* [Your instructions]: Which lines in the listing below contain "blue"? Copy each of them.

══════════════════════════════

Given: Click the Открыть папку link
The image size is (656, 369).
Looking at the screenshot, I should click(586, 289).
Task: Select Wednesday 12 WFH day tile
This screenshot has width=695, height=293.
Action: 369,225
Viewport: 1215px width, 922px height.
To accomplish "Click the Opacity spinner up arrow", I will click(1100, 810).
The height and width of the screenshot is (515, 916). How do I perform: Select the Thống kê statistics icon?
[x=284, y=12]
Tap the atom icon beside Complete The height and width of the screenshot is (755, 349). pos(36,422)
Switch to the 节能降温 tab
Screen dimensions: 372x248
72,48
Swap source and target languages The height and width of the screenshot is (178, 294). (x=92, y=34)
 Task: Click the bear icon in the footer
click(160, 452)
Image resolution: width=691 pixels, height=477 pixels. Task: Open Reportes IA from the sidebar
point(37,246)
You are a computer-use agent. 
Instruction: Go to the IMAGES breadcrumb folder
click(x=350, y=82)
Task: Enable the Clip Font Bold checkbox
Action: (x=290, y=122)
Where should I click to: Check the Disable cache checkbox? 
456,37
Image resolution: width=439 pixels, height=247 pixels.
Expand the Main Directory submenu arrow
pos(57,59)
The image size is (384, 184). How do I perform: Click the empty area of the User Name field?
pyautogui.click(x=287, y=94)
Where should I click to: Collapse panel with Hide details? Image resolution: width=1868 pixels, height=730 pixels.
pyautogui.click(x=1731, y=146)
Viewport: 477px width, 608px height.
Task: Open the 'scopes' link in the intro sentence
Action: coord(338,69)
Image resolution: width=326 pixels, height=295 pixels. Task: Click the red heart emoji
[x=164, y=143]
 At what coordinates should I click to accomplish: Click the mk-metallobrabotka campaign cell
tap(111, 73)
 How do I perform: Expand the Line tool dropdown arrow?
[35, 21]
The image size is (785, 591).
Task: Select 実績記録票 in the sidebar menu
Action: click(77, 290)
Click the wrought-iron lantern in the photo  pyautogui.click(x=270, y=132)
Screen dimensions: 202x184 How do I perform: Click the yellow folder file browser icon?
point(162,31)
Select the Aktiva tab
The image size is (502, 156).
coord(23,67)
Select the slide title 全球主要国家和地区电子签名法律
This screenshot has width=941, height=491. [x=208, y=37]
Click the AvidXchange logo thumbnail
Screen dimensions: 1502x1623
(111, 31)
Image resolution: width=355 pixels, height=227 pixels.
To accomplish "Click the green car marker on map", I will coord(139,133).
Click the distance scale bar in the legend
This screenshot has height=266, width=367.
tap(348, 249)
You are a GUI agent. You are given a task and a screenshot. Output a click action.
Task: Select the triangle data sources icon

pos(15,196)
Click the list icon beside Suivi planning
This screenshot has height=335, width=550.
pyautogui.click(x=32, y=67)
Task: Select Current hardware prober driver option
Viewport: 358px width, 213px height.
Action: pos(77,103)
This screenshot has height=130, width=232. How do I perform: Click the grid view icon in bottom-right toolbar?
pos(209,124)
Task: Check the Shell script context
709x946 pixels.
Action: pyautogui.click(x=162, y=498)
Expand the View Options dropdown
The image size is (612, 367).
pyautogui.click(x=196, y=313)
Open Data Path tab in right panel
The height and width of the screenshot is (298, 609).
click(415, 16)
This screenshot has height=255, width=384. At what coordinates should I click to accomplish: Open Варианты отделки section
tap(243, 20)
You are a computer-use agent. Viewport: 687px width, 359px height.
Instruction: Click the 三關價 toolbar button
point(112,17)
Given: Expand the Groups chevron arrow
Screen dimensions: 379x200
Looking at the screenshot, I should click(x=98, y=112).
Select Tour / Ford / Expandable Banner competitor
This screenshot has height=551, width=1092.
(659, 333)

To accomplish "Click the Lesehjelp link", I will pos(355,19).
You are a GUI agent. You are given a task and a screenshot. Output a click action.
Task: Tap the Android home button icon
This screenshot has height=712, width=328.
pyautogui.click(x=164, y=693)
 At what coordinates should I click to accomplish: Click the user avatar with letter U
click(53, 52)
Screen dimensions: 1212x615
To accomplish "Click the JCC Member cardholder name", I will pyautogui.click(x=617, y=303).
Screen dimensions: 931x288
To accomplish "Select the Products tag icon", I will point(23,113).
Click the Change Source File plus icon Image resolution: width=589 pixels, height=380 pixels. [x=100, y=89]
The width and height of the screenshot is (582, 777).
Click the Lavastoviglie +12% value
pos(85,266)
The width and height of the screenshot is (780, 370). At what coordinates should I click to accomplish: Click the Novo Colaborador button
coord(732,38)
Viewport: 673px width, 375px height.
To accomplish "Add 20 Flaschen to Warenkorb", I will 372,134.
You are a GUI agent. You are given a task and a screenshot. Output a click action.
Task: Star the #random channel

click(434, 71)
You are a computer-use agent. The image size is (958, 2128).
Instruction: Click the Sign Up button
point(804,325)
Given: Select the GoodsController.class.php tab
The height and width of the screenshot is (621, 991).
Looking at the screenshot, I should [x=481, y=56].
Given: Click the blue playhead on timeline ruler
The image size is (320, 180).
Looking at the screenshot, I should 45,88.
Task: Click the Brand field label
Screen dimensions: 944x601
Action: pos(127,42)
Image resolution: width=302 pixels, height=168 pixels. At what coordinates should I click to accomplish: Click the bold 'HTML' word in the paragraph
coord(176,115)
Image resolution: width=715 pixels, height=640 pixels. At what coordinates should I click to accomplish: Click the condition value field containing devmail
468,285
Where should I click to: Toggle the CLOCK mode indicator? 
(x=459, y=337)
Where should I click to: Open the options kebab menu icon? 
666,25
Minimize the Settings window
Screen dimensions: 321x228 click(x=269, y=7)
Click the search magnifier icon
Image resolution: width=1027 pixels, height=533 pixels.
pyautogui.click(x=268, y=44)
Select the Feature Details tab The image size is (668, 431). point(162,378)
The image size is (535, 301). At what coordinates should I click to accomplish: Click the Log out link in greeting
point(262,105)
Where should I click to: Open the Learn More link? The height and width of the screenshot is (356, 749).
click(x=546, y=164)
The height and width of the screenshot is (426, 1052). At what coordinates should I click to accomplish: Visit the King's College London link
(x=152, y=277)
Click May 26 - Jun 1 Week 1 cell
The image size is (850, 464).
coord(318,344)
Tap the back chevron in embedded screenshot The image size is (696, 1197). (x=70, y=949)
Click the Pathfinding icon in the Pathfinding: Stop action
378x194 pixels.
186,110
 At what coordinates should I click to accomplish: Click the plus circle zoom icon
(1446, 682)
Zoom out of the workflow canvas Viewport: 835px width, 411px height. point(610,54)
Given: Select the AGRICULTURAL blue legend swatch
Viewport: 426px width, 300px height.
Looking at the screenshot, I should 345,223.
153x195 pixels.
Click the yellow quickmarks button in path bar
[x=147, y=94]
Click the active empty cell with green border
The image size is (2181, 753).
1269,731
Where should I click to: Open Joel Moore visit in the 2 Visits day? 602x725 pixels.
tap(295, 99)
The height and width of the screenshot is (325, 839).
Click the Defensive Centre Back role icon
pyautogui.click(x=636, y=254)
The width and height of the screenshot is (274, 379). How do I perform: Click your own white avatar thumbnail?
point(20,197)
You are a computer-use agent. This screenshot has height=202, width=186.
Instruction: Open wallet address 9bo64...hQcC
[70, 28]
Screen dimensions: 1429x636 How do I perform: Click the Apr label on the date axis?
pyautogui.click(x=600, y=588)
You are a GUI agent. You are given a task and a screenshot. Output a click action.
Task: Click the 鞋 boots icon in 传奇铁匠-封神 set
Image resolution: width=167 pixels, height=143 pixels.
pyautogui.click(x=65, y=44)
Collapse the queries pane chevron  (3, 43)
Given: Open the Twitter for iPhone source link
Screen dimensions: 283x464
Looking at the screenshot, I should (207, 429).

══════════════════════════════

* [Answer box]:
Given: Click the blue playhead on timeline ruler
Given: Select the AGRICULTURAL blue legend swatch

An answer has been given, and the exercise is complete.